As Leicestershire and Northamptonshire would be prime candidates for a cull, this makes me nervous. (My house is in Leicestershire, but was in Northamptonshire when it was built.)
So it is good to read this article by Tim Wigmore:
ECB discussions about whether the County Championship could be extended to include 21 teams in three divisions of seven have stirred the interest of Ireland and Scotland, who are eager to consider any opportunities to join England and Wales' professional system. But even if agreements could be reached with both countries the ECB would still need to find a 21st Championship team - and that would mean persuading a Minor County to put their suspicions behind them and take the plunge.
Twenty-three years after Durham became the 18th first-class county there might now be an opportunity for another minor county - or even two or three - to be elevated. The ECB's chairman Colin Graves is known to be intrigued about whether a national pyramid is possible of the sort that broke down football's closed shop when the re-election system that largely protected the status quo was finally abandoned in 1986.

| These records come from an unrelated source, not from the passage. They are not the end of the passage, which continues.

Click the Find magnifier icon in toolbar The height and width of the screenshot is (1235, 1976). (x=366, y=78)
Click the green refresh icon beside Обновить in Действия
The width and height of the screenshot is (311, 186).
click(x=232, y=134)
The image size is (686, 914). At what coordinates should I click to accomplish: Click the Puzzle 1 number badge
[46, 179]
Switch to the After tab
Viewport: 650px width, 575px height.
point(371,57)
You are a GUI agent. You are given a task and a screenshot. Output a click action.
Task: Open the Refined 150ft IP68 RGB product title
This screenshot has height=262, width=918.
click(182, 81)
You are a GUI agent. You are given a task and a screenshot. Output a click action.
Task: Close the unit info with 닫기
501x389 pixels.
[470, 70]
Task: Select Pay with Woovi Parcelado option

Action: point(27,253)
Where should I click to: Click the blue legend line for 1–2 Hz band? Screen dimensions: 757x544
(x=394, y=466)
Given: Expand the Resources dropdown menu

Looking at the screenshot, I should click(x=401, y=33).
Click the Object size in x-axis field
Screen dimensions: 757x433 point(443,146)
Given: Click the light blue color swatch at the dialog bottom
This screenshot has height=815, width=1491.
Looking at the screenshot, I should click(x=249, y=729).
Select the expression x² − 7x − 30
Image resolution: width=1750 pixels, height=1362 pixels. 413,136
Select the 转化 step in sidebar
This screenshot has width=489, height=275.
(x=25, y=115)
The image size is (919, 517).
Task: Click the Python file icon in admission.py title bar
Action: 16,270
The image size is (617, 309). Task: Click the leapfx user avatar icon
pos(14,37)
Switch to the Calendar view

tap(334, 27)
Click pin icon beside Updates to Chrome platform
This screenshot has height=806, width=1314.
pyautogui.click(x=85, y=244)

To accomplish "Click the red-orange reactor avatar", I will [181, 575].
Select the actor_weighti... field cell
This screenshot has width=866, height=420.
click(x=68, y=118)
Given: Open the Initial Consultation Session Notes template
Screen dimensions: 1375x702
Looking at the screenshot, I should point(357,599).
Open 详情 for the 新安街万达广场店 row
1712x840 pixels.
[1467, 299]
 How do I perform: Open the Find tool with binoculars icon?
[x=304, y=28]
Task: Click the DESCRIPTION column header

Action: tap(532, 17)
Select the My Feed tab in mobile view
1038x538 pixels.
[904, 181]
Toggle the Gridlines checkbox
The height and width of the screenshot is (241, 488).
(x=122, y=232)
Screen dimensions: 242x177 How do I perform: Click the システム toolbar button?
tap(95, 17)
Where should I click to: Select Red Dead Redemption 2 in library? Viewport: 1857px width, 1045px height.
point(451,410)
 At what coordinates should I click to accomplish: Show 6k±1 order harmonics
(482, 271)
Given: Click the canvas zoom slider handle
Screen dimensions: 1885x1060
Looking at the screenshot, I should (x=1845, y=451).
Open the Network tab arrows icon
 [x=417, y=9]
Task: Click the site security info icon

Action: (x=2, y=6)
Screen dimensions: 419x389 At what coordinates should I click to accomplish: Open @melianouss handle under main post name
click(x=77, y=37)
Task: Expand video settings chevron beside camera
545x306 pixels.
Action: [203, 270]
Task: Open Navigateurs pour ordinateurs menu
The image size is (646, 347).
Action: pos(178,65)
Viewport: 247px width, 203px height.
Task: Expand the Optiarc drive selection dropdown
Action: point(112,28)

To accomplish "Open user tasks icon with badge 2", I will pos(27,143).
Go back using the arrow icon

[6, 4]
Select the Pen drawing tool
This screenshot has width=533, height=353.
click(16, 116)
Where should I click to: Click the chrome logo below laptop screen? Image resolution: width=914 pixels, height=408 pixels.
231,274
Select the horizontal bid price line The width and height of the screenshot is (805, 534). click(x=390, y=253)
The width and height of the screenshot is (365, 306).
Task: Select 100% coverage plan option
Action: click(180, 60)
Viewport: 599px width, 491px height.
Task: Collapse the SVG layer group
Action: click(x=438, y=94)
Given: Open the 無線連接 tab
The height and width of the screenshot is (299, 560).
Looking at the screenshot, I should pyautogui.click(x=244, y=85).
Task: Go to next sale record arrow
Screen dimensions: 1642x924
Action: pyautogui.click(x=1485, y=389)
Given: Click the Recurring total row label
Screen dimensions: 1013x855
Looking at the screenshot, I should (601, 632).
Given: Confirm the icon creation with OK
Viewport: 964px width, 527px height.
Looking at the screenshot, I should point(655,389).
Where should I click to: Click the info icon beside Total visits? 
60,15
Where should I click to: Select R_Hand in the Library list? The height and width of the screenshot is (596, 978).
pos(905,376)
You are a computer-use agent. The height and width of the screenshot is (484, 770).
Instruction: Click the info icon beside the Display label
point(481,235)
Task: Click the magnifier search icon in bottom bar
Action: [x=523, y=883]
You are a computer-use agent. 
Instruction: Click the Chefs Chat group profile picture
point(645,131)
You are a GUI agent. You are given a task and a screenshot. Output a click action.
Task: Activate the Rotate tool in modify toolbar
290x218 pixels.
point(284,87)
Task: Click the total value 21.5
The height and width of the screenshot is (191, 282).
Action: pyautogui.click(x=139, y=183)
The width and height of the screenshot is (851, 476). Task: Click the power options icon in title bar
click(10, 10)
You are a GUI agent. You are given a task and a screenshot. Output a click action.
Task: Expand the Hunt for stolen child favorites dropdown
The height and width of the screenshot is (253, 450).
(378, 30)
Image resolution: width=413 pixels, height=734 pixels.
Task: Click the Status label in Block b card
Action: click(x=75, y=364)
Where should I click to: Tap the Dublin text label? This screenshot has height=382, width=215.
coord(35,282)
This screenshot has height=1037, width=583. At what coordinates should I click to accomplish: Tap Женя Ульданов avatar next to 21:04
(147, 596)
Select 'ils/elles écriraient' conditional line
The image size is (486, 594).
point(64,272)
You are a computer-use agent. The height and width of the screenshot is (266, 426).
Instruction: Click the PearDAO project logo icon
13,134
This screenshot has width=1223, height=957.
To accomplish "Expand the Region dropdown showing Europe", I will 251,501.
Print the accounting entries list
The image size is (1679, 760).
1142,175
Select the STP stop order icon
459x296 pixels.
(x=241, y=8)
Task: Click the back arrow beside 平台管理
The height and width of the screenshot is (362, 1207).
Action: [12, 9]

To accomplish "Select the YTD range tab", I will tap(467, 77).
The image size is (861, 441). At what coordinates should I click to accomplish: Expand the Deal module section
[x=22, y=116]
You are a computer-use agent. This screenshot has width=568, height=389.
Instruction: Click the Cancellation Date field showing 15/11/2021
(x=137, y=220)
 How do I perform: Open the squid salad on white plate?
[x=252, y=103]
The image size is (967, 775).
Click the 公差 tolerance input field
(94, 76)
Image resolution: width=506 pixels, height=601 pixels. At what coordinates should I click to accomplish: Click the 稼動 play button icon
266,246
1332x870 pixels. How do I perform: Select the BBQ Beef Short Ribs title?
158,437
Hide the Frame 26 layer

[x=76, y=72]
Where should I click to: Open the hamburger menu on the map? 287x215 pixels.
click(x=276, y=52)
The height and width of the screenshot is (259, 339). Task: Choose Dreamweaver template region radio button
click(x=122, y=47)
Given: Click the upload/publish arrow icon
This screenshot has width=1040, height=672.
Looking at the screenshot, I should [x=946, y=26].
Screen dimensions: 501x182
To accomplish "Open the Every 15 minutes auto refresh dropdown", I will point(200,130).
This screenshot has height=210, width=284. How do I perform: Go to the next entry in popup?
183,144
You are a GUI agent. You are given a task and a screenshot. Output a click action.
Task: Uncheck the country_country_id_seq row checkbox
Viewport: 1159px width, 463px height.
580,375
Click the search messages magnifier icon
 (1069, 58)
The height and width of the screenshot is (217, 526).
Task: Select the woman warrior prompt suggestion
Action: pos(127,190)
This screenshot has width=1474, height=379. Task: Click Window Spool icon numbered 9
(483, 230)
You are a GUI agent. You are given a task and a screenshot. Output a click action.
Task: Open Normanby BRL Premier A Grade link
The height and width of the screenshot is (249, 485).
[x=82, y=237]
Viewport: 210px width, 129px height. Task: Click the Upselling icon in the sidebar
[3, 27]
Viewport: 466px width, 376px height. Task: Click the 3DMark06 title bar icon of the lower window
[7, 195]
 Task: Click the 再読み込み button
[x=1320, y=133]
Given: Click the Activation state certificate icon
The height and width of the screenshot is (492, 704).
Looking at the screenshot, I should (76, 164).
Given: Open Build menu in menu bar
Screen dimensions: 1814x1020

The mood in cricket is much more conservative, with a number of leading minor counties doubting their potential to join the County Championship, but if the ECB take that route they could find salvation in the furthest south-west of the country where Cornwall and Devon officials believe they could potentially combine to field a joint side.I am all in favour of the idea, and the parallels with Durham are encouraging. They may have started with ageing players brought in from other counties, but they soon started fielding quality young players born and bred in the county.
Today they are one of the strongest county teams and Chester-le-Street hosts tests.